Ryan: What type of investors tend to buy in rent controlled markets?

Denis: The investor profile is dependent on the severity of the rent control:  Since rent control can significantly impact the revenue stream and operating costs of a unit/building, the more significant the restrictions, the greater the sophistication and wherewithal of the investor. This is part of the ownership-migration I mentioned earlier. In some markets, the investor of an older multifamily property is not counting on current income at all; they are planning on redevelopment or conversion (say, from a 4-unit apartment to a 4-unit condominium project) to be their payday; such an investor needs a certain level of expertise and capacity to manage and finance an endeavor like that.  

Now, to be clear, this doesn’t mean that a small, local investor should not invest in rent-controlled properties. As I said, the state law is at the lower-end of the severity range as far as its restrictions and well within a basic real estate investor’s wheelhouse to understand and evaluate. But as I also mentioned, the controlled rents vs. market rent disparity takes on a more important part of the analysis, as would accumulated deferred maintenance and needed repairs or replacements. A back-of-the-envelope quick estimate may no longer be appropriate and a more formal evaluation of projected income, turn-over, expenses, and replacement/repair costs might be in order. 

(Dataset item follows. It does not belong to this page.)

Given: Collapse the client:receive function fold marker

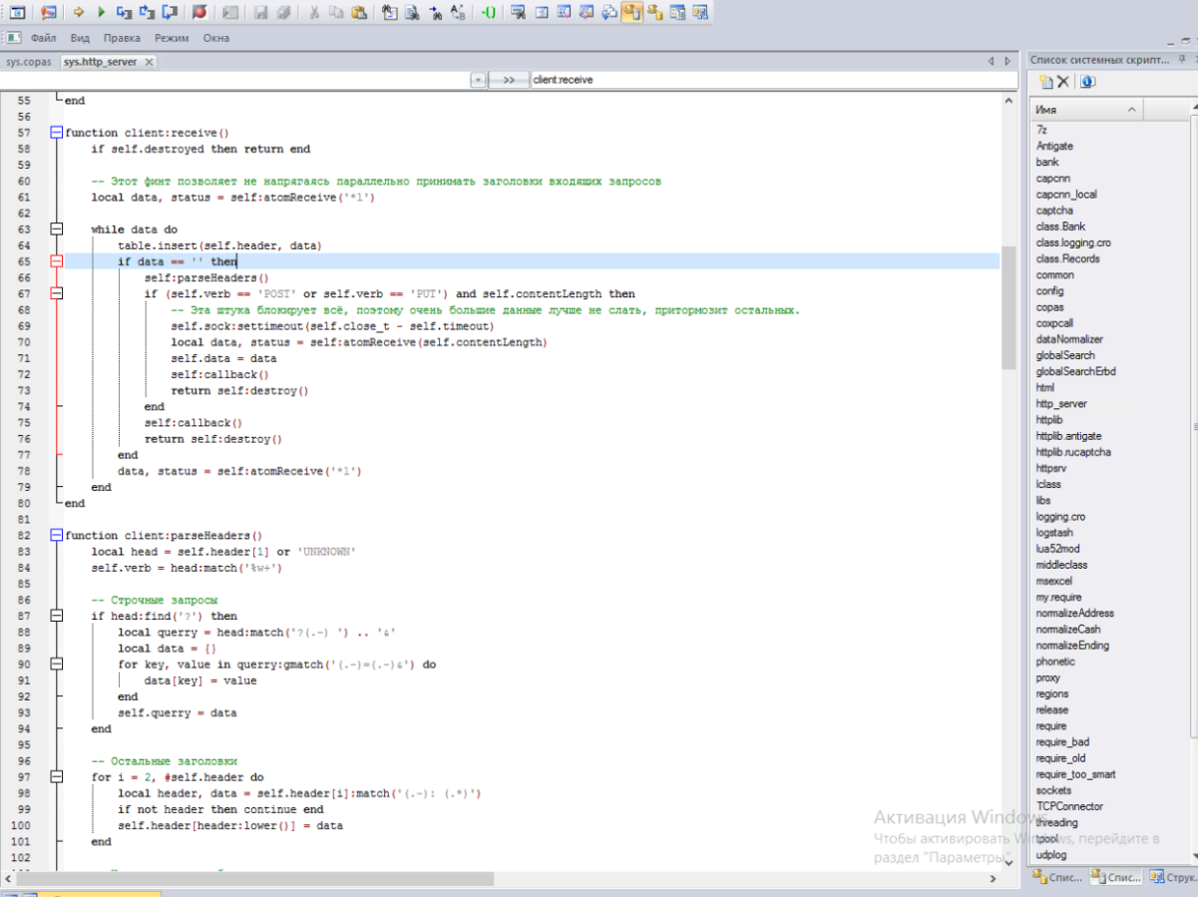Looking at the screenshot, I should (x=57, y=133).
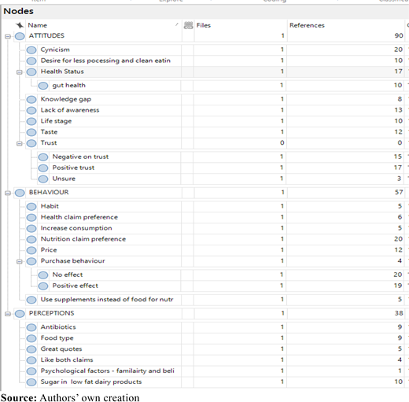Select the node icon next to BEHAVIOUR

20,193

Ryan: By the way, if anyone needs a visual to help understand differences between California & Sacramento rent control, here you go. In most cases rent control will not apply to single family homes unless they’re owned by a REIT, corporation, or LLC (there could be other slight variations). This is important because we often hear rent control applies to every property, but that’s not accurate. Thank you Erin Stumpf for letting me post this image.

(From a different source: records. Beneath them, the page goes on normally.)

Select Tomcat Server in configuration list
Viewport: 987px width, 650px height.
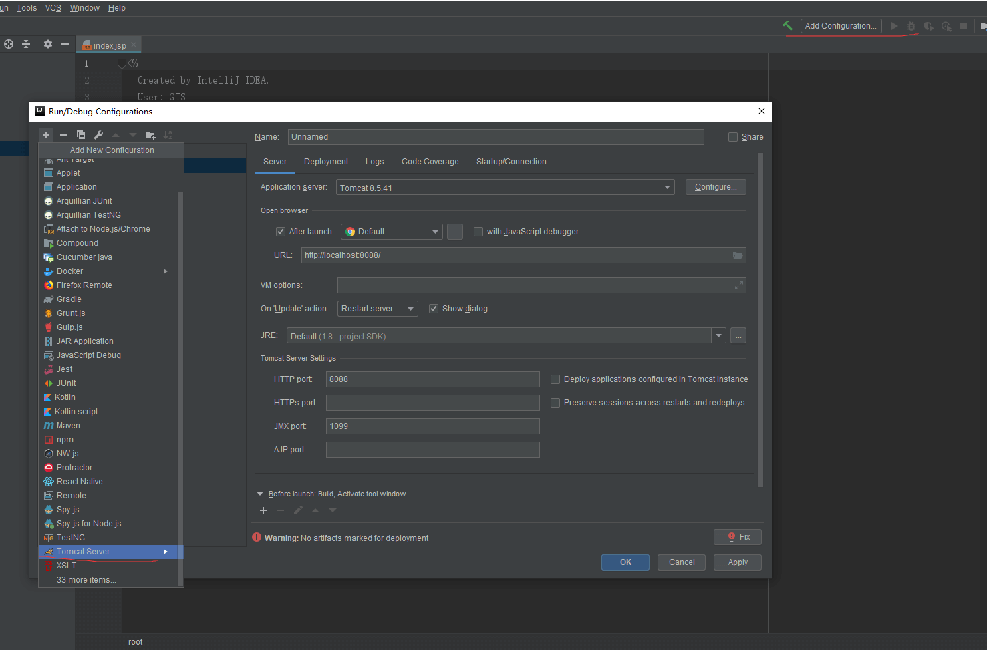click(x=84, y=552)
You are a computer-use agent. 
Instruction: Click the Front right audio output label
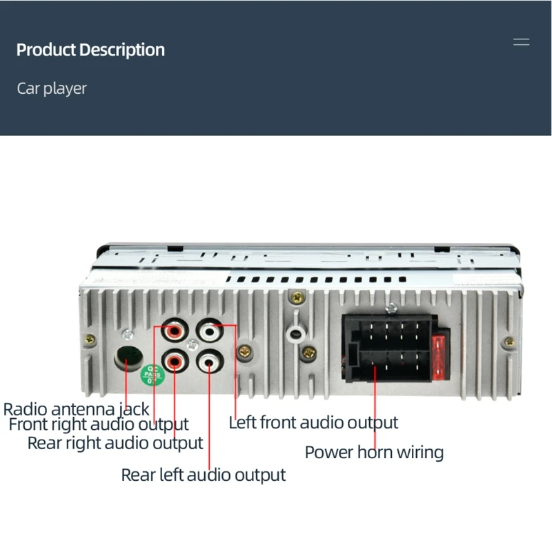point(99,424)
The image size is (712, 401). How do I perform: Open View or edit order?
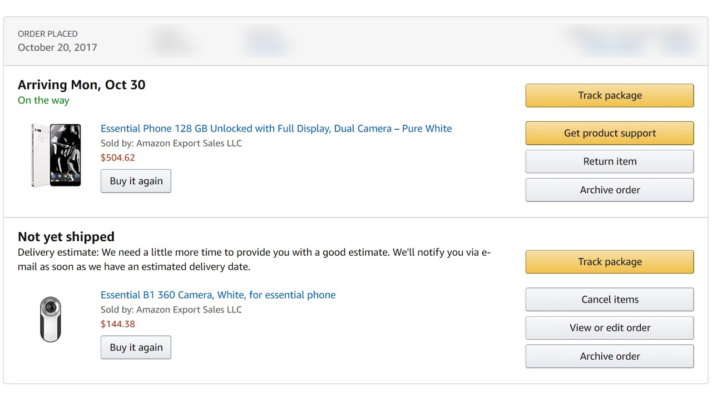(610, 328)
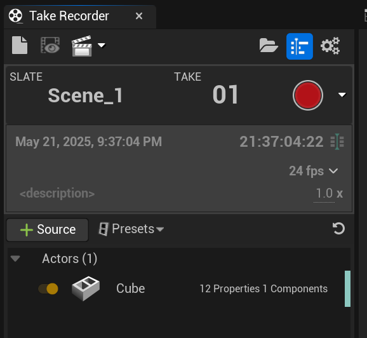Disable the Cube source toggle switch
Viewport: 367px width, 338px height.
click(48, 288)
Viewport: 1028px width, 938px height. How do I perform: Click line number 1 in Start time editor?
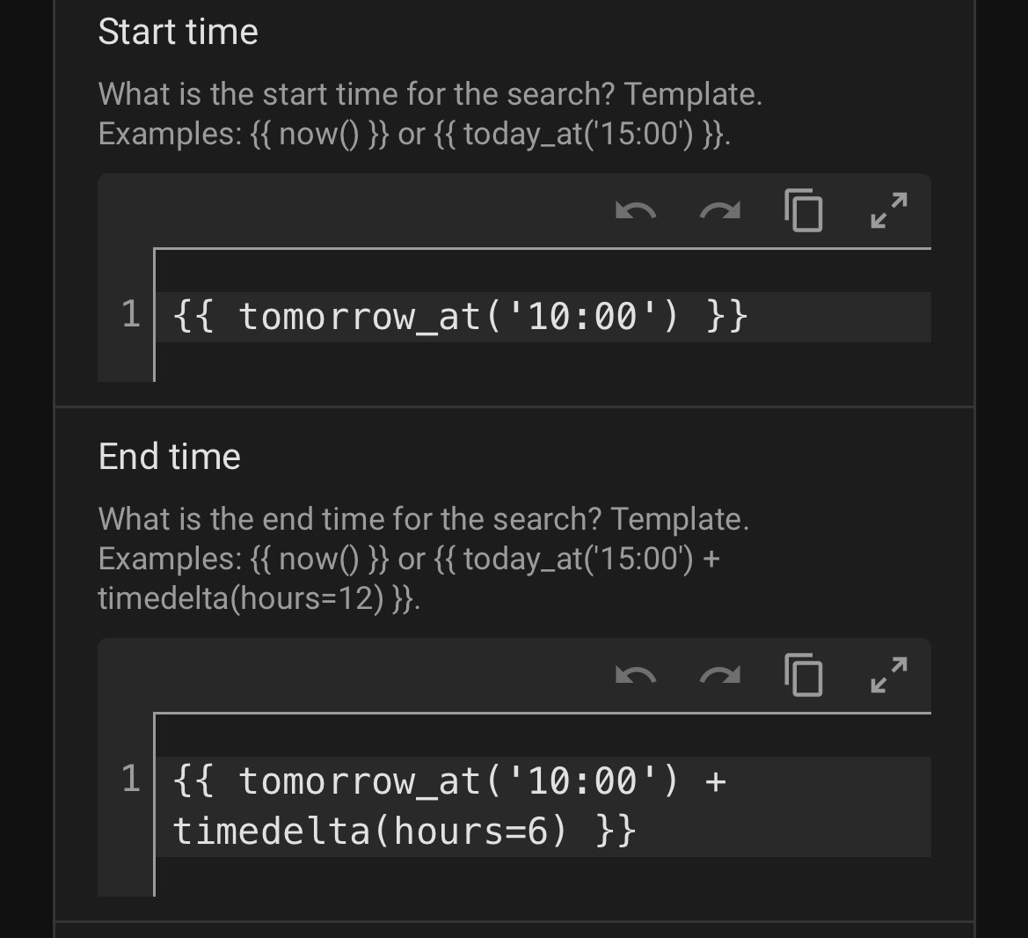click(130, 315)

Ryan: What stats if any do you suggest locals watch in order to measure any impact due to rent control?

Denis: Actual market rents vs. what the average controlled rent is. We can use 2019 as the base rent and benchmark to that. One thing to keep in mind: Under the state law, the most widely tracked properties to be exempt under rent control will be the newer buildings (15 years old or less from the current year).  Therefore, most “market rents” reported could include newer and, presumably, superior rental properties vs. the average rental which may be built 1950-1980.

Another metric to watch is redevelopment of older units to newer units. If that accelerates, it may be evidence that the disparity between rent controlled rates vs. market rates are such that it is financially feasible to tear down an otherwise functionally usable building in order to get non-controlled rents.

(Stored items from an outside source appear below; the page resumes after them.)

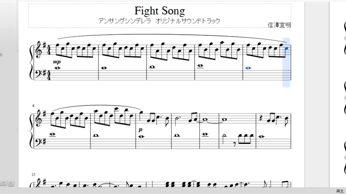Click the 再生 label in status bar
Screen dimensions: 346x194
pos(340,191)
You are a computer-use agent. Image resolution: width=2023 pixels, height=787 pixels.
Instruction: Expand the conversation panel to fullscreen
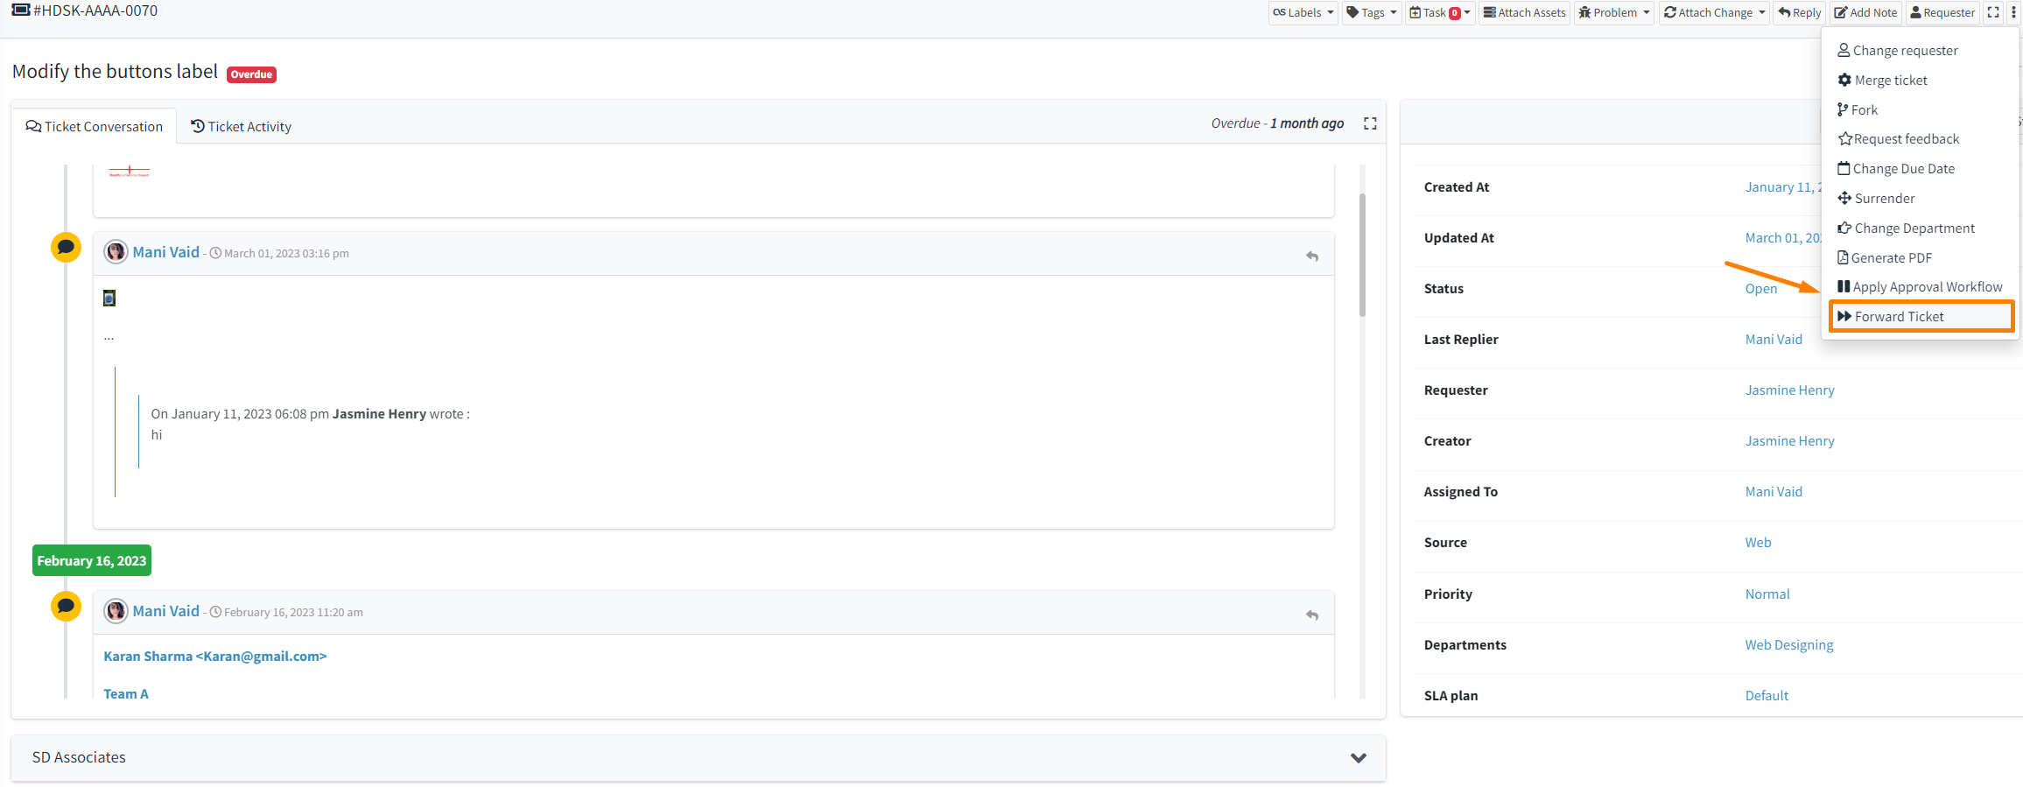coord(1370,123)
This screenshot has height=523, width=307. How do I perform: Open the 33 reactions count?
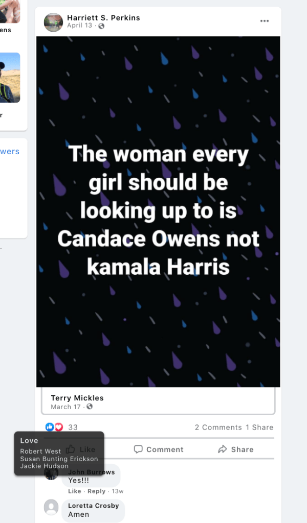73,427
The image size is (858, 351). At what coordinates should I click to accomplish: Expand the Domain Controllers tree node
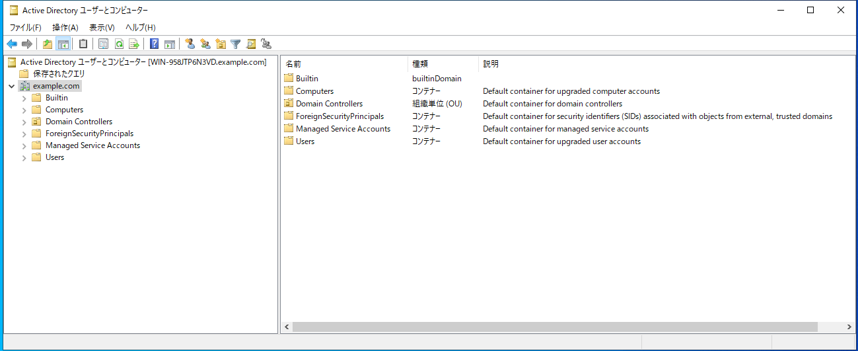tap(24, 122)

Ryan: What type of change do you think might be in store for Sacramento?

Denis: Sacramento’s rent controlled ordinance is very similar to the state’s new law in terms of rent increases. The eviction rules are slightly different but Sacramento does not require relocation assistance as long as the rules are followed. So I don’t see any immediate and significant impact to Sacramento vs. the state law. However, two things to keep in mind: 

1) Sacramento’s ordinance is set to sunset (expire) at the end of 2024; if it does, then the state’s law would automatically take its place on January 1, 2025 and be valid through the end of 2030.

2) Sacramento’s ordinance has a set-date for new-construction exemption. The City’s ordinance does not apply to properties built after 1995; in other words, they are exempt from Sacramento Rent Control.

The state law, however, has a rolling date; in other words, it exempts properties built within the last 15 years. In 2020, buildings with a construction date of 2005 or later will be exempt. In 2021, the exemption covers properties built after 2006 but those built in 2005 would no longer be exempt (hence, the 15 year exemption rolls with the current date). Because the state law applies to all properties that are exempt from an existing rent control ordinance, in Sacramento, the formerly exempt properties built from 1995 through 2004 will be required to comply with the state law.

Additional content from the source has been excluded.